[Element lookup records]

==================================================

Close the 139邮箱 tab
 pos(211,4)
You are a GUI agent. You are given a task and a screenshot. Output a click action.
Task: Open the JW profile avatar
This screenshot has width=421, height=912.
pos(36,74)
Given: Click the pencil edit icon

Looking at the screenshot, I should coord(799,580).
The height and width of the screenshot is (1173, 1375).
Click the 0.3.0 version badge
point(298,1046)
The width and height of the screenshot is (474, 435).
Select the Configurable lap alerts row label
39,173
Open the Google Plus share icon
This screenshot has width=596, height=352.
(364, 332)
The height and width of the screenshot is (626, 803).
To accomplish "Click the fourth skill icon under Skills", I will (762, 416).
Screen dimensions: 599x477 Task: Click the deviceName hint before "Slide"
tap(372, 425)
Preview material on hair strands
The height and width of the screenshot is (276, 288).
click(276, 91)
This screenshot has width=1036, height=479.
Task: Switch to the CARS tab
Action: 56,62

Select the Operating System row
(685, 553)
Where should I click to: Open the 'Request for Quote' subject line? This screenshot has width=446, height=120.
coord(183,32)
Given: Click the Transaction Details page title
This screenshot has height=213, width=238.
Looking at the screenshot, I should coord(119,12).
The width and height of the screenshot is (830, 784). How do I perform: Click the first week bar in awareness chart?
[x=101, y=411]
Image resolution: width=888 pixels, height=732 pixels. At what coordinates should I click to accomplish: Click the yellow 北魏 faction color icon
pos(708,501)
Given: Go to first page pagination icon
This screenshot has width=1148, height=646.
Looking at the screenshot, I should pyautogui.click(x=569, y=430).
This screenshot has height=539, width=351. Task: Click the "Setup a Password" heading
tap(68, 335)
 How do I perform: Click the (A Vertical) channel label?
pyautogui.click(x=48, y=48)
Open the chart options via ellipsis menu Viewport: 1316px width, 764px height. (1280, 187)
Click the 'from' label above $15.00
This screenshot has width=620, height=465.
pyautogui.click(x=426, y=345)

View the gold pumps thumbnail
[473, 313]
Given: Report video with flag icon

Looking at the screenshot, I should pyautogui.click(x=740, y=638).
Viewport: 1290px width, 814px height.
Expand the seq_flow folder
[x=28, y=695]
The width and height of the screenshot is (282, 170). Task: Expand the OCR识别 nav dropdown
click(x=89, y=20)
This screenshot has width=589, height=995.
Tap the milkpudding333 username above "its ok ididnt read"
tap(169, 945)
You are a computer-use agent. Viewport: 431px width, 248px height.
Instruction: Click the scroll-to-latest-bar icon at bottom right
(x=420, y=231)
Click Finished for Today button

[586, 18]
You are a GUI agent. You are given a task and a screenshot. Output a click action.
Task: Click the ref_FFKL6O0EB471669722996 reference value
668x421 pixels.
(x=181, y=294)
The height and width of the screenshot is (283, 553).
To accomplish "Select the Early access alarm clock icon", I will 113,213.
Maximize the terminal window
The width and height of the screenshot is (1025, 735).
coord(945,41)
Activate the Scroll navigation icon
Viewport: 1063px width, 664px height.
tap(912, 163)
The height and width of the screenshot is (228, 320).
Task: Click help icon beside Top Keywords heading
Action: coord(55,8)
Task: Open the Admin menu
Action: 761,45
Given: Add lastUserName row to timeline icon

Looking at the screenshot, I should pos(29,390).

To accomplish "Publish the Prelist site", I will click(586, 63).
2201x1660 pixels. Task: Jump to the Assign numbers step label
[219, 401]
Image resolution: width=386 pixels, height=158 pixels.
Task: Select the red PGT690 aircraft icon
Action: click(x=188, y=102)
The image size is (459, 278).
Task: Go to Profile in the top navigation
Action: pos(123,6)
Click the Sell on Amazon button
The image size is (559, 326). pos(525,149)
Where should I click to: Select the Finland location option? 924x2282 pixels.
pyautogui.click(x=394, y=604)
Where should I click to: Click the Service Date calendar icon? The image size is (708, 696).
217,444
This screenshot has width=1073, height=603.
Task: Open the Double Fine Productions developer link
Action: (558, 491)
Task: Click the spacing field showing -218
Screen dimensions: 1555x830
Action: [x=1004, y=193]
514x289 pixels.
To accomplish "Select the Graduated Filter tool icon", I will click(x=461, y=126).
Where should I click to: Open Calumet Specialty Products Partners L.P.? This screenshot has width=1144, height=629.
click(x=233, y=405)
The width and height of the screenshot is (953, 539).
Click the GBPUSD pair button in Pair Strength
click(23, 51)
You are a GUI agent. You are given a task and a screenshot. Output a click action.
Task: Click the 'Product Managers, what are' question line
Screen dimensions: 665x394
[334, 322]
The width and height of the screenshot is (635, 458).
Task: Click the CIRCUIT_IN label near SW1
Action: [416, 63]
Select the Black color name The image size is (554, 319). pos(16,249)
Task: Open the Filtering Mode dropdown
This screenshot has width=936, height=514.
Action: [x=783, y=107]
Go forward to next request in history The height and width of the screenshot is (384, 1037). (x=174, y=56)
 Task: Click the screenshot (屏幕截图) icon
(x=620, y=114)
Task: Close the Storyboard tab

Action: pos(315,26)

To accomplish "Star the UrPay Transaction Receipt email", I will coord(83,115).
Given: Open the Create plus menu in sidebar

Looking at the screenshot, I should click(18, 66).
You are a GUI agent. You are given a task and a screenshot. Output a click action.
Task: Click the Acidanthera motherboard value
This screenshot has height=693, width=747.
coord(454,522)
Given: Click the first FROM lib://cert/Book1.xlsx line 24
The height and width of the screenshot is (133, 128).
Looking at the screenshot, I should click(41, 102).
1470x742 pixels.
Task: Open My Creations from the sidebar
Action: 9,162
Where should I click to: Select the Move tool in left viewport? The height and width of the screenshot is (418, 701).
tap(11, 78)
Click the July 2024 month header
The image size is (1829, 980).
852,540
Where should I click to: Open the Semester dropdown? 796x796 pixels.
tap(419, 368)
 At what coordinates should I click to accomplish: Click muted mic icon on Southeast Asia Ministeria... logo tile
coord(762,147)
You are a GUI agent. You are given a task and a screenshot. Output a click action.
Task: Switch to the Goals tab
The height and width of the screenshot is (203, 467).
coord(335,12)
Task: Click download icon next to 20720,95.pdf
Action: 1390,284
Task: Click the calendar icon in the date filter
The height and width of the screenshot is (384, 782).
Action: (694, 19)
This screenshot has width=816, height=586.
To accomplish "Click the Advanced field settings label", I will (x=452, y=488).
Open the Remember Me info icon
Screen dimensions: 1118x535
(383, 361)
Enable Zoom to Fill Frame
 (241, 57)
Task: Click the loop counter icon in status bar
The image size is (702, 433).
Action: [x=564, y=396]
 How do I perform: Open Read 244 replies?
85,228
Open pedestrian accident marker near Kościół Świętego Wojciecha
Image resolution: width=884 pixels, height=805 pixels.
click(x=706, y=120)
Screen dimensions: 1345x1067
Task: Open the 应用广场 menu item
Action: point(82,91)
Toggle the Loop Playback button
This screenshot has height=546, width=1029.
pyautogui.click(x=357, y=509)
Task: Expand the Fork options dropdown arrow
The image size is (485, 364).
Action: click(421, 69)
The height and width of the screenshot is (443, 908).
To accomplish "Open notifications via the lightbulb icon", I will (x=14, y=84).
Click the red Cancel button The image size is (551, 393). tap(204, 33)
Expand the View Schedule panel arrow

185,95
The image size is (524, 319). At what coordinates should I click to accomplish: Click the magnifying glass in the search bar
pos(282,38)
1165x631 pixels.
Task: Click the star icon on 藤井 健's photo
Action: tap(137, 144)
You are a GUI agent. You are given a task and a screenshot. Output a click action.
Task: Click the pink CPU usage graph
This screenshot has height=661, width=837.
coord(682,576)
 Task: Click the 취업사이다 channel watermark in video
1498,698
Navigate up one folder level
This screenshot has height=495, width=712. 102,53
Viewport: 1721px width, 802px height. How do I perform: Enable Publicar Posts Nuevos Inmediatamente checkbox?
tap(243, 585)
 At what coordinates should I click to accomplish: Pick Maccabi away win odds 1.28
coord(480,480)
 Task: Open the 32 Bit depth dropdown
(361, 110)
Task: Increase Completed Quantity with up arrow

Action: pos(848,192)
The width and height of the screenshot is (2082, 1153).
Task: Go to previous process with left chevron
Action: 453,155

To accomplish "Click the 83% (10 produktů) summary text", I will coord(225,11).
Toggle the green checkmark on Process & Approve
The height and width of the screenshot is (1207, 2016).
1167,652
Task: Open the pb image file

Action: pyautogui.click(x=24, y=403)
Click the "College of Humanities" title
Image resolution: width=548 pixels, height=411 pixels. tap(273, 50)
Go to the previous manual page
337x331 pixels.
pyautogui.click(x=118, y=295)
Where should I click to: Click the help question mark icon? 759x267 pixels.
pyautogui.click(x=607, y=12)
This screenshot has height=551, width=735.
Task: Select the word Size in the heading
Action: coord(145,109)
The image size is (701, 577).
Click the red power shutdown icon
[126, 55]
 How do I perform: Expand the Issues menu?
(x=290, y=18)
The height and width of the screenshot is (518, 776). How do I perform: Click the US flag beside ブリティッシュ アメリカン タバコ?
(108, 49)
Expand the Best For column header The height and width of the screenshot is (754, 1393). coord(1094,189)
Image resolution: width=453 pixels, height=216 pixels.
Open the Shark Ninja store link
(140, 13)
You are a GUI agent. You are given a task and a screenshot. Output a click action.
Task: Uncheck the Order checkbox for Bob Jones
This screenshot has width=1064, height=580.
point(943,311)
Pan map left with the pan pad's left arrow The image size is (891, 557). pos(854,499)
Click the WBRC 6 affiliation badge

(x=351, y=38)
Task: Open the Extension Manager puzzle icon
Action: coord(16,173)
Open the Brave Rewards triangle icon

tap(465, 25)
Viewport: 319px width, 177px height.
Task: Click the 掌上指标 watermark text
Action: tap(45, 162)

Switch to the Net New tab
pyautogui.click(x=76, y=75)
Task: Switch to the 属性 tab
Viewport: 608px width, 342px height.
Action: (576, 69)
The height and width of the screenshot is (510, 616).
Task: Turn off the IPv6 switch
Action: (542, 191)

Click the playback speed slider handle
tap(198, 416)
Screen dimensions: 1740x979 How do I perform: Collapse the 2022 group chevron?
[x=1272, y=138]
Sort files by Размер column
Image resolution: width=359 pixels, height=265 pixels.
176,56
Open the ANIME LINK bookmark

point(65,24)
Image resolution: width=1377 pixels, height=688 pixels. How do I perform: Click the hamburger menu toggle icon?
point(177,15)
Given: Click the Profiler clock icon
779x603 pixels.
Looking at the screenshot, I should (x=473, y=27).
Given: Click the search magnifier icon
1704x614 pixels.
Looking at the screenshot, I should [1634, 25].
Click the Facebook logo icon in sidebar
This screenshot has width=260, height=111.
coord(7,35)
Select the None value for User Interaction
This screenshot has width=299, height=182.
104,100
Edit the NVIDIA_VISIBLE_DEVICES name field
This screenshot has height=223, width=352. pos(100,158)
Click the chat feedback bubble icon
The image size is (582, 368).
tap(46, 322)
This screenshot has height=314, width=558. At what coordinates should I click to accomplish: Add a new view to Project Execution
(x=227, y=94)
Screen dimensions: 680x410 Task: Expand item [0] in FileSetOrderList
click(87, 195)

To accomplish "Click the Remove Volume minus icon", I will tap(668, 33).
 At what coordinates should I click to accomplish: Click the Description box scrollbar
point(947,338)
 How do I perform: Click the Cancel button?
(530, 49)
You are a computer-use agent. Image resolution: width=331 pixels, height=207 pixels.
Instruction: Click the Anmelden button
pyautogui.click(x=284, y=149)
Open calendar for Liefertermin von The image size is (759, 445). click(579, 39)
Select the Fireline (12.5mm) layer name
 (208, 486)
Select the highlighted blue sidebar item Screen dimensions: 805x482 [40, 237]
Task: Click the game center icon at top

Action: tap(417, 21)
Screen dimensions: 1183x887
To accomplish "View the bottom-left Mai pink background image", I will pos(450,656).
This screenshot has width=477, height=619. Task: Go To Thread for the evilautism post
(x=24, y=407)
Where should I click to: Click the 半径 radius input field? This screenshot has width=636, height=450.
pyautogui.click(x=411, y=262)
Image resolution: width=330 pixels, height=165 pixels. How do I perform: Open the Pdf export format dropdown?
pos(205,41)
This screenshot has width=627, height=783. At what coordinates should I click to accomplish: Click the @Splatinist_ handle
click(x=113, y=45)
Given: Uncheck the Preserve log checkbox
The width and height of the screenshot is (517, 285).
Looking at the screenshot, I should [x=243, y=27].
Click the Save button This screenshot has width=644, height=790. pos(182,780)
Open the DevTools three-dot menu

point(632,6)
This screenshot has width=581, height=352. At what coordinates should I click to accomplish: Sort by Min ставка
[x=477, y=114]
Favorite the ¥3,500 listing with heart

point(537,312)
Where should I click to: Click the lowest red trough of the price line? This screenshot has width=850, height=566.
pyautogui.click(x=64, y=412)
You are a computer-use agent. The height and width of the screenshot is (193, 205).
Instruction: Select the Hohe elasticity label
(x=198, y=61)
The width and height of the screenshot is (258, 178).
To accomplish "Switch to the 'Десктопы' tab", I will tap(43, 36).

==================================================

> _Stated task_
Recast the lines of the listing above as a Markdown table with the columns Row and Line, starting at the line that contains "The height and width of the screenshot is (518, 776)." and ending at the line that contains "(x=227, y=94)". Include both of those lines, leave out blank lines, and give only those lines.

> _Answer below_
| Row | Line |
|---|---|
| 1 | The height and width of the screenshot is (518, 776). How do I perform: Click the US flag beside ブリティッシュ アメリカン タバコ? |
| 2 | (108, 49) |
| 3 | Expand the Best For column header The height and width of the screenshot is (754, 1393). coord(1094,189) |
| 4 | Image resolution: width=453 pixels, height=216 pixels. |
| 5 | Open the Shark Ninja store link |
| 6 | (140, 13) |
| 7 | You are a GUI agent. You are given a task and a screenshot. Output a click action. |
| 8 | Task: Uncheck the Order checkbox for Bob Jones |
| 9 | This screenshot has width=1064, height=580. |
| 10 | point(943,311) |
| 11 | Pan map left with the pan pad's left arrow The image size is (891, 557). pos(854,499) |
| 12 | Click the WBRC 6 affiliation badge |
| 13 | (x=351, y=38) |
| 14 | Task: Open the Extension Manager puzzle icon |
| 15 | Action: coord(16,173) |
| 16 | Open the Brave Rewards triangle icon |
| 17 | tap(465, 25) |
| 18 | Viewport: 319px width, 177px height. |
| 19 | Task: Click the 掌上指标 watermark text |
| 20 | Action: tap(45, 162) |
| 21 | Switch to the Net New tab |
| 22 | pyautogui.click(x=76, y=75) |
| 23 | Task: Switch to the 属性 tab |
| 24 | Viewport: 608px width, 342px height. |
| 25 | Action: (576, 69) |
| 26 | The height and width of the screenshot is (510, 616). |
| 27 | Task: Turn off the IPv6 switch |
| 28 | Action: (542, 191) |
| 29 | Click the playback speed slider handle |
| 30 | tap(198, 416) |
| 31 | Screen dimensions: 1740x979 How do I perform: Collapse the 2022 group chevron? |
| 32 | [x=1272, y=138] |
| 33 | Sort files by Размер column |
| 34 | Image resolution: width=359 pixels, height=265 pixels. |
| 35 | 176,56 |
| 36 | Open the ANIME LINK bookmark |
| 37 | point(65,24) |
| 38 | Image resolution: width=1377 pixels, height=688 pixels. How do I perform: Click the hamburger menu toggle icon? |
| 39 | point(177,15) |
| 40 | Given: Click the Profiler clock icon |
| 41 | 779x603 pixels. |
| 42 | Looking at the screenshot, I should (x=473, y=27). |
| 43 | Given: Click the search magnifier icon |
| 44 | 1704x614 pixels. |
| 45 | Looking at the screenshot, I should [1634, 25]. |
| 46 | Click the Facebook logo icon in sidebar |
| 47 | This screenshot has width=260, height=111. |
| 48 | coord(7,35) |
| 49 | Select the None value for User Interaction |
| 50 | This screenshot has width=299, height=182. |
| 51 | 104,100 |
| 52 | Edit the NVIDIA_VISIBLE_DEVICES name field |
| 53 | This screenshot has height=223, width=352. pos(100,158) |
| 54 | Click the chat feedback bubble icon |
| 55 | The image size is (582, 368). |
| 56 | tap(46, 322) |
| 57 | This screenshot has height=314, width=558. At what coordinates should I click to accomplish: Add a new view to Project Execution |
| 58 | (x=227, y=94) |